A successful training programme is important in helping zoo keepers take care of their animals, with training undertaken for a variety of husbandry reasons, including moving animals and getting them to voluntarily participate in their own veterinary care.
And we’ve seen great results from Taiga and Makalu, our snow leopards, who have proved to be perfect pupils, having been trained to not only step on scales for weight measurements, but to also accept medical injections for vaccinations and anaesthetic drugs for a medical procedure by hand in a calm and controlled environment.
And all this has been carried out during a four-month period of short ten-minute sessions.
Through a reward-based method for correct behaviours, keepers began encouraging the leopards to touch a wooden target with their nose and holding for a set amount of time, until staff click a button and reward them with a chunk of meat.

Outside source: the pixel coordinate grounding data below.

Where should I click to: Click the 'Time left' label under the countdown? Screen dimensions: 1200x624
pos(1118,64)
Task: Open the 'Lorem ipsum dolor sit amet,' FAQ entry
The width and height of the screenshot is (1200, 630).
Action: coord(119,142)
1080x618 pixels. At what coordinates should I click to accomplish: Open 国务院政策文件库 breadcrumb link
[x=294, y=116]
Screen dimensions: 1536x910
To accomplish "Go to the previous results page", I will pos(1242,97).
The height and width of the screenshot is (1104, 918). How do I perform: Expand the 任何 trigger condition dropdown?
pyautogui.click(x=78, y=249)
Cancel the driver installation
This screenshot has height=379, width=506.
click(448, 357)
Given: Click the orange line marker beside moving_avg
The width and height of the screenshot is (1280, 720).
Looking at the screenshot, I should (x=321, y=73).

Both leopards were confident with this after just a few sessions, allowing keepers to move on to injection training, which is carried out in an off-show den.
Through the target training, keepers are able to get the leopards onto a platform and into position between the mesh and a strategically placed wooden log, to receive an injection from a secondary person in either their hind or shoulder.
Introducing the cats to actual injections is a gradual process, with keepers starting with a bamboo stick to poke the leopards’ sides, so they’re used to the feeling.
A bamboo stick is then replaced with a blunt needle before moving on to a real needle, which increases in size.
The zoo vet is then able to initially inject them with sterile water, so the cats get used to the new sensation, before working up to administering the actual injection, which when the time comes, both leopards successfully receive without issue.
And training continues with both Taiga and Makalu, as keepers are now working with them for further medical procedures, including drawing blood from their tails.